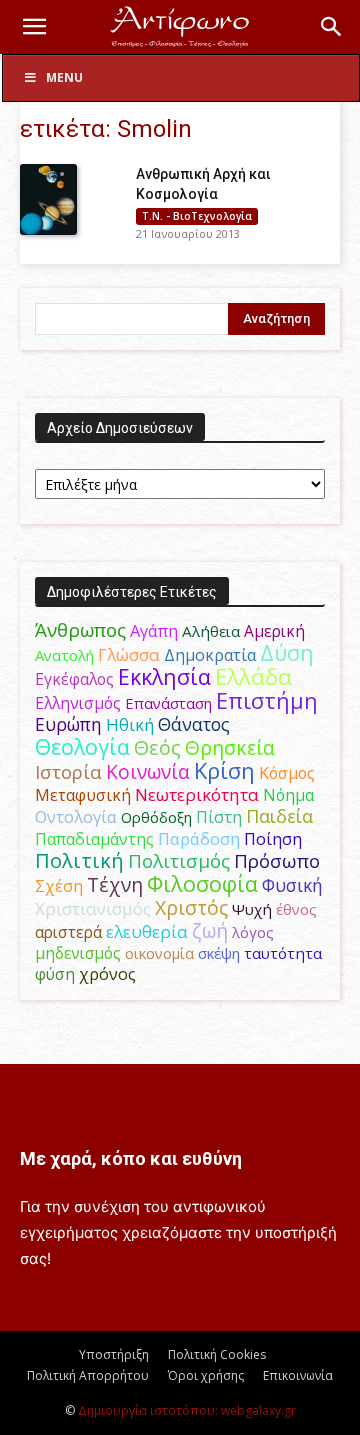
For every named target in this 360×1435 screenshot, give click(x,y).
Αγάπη (154, 631)
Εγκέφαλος (74, 679)
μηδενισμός (78, 953)
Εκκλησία (164, 676)
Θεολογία (82, 746)
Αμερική (274, 631)
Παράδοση (199, 838)
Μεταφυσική (83, 795)
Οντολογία (76, 817)
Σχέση (59, 886)
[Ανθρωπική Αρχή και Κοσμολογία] (48, 199)
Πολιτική (79, 860)
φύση (55, 974)
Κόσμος (287, 773)
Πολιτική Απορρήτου (88, 1375)
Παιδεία (279, 816)
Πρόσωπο (277, 861)
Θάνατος (194, 724)
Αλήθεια (211, 631)
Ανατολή (64, 655)
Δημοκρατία (210, 655)
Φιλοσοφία (202, 883)
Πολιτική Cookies (217, 1354)
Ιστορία (68, 771)
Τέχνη (115, 884)
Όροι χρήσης (206, 1375)
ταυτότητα (283, 953)
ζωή (210, 930)
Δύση (287, 652)
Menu (64, 77)
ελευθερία (147, 931)
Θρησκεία (230, 747)
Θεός (157, 747)
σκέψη (219, 953)
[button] (34, 27)
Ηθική (130, 724)
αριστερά (68, 932)
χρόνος (107, 974)
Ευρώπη (68, 724)
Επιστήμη (267, 700)
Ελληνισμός (78, 703)
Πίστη (219, 817)
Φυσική (292, 885)
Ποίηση (273, 839)
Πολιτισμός (179, 861)
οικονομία (159, 953)
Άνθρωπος (80, 630)
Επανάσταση (168, 703)
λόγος (253, 932)
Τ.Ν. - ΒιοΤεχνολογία (197, 216)
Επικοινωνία (298, 1375)
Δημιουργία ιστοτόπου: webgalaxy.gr (187, 1410)
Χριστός (191, 907)
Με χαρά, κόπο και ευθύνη (131, 1158)
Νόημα (288, 795)
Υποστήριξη (114, 1354)
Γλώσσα (129, 654)
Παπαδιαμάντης (94, 839)
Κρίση (224, 770)
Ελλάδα (253, 676)
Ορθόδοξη (156, 817)
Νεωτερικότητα (197, 794)
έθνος (296, 909)
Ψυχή (252, 909)
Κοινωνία (148, 771)
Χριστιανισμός (93, 908)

Task to complete: Retype every entry above exactly and, please, skip the pictures.

Written answer:
For every named target in this 360×1435 screenshot, give click(x,y).
Αγάπη (154, 631)
Εγκέφαλος (74, 679)
μηδενισμός (78, 953)
Εκκλησία (164, 676)
Θεολογία (82, 746)
Αμερική (274, 631)
Παράδοση (199, 838)
Μεταφυσική (83, 795)
Οντολογία (76, 817)
Σχέση (59, 886)
[Ανθρωπική Αρχή και Κοσμολογία] (48, 199)
Πολιτική (79, 860)
φύση (55, 974)
Κόσμος (287, 773)
Πολιτική Απορρήτου (88, 1375)
Παιδεία (279, 816)
Πρόσωπο (277, 861)
Θάνατος (194, 724)
Αλήθεια (211, 631)
Ανατολή (64, 655)
Δημοκρατία (210, 655)
Φιλοσοφία (202, 883)
Πολιτική Cookies (217, 1354)
Ιστορία (68, 771)
Τέχνη (115, 884)
Όροι χρήσης (206, 1375)
ταυτότητα (283, 953)
ζωή (210, 930)
Δύση (287, 652)
Menu (64, 77)
ελευθερία (147, 931)
Θρησκεία (230, 747)
Θεός (157, 747)
σκέψη (219, 953)
[button] (34, 27)
Ηθική (130, 724)
αριστερά (68, 932)
χρόνος (107, 974)
Ευρώπη (68, 724)
Επιστήμη (267, 700)
Ελληνισμός (78, 703)
Πίστη (219, 817)
Φυσική (292, 885)
Ποίηση (273, 839)
Πολιτισμός (179, 861)
οικονομία (159, 953)
Άνθρωπος (80, 630)
Επανάσταση (168, 703)
λόγος (253, 932)
Τ.Ν. - ΒιοΤεχνολογία (197, 216)
Επικοινωνία (298, 1375)
Δημιουργία ιστοτόπου: webgalaxy.gr (187, 1410)
Χριστός (191, 907)
Με χαρά, κόπο και ευθύνη (131, 1158)
Νόημα (288, 795)
Υποστήριξη (114, 1354)
Γλώσσα (129, 654)
Παπαδιαμάντης (94, 839)
Κρίση (224, 770)
Ελλάδα (253, 676)
Ορθόδοξη (156, 817)
Νεωτερικότητα (197, 794)
έθνος (296, 909)
Ψυχή (252, 909)
Κοινωνία (148, 771)
Χριστιανισμός (93, 908)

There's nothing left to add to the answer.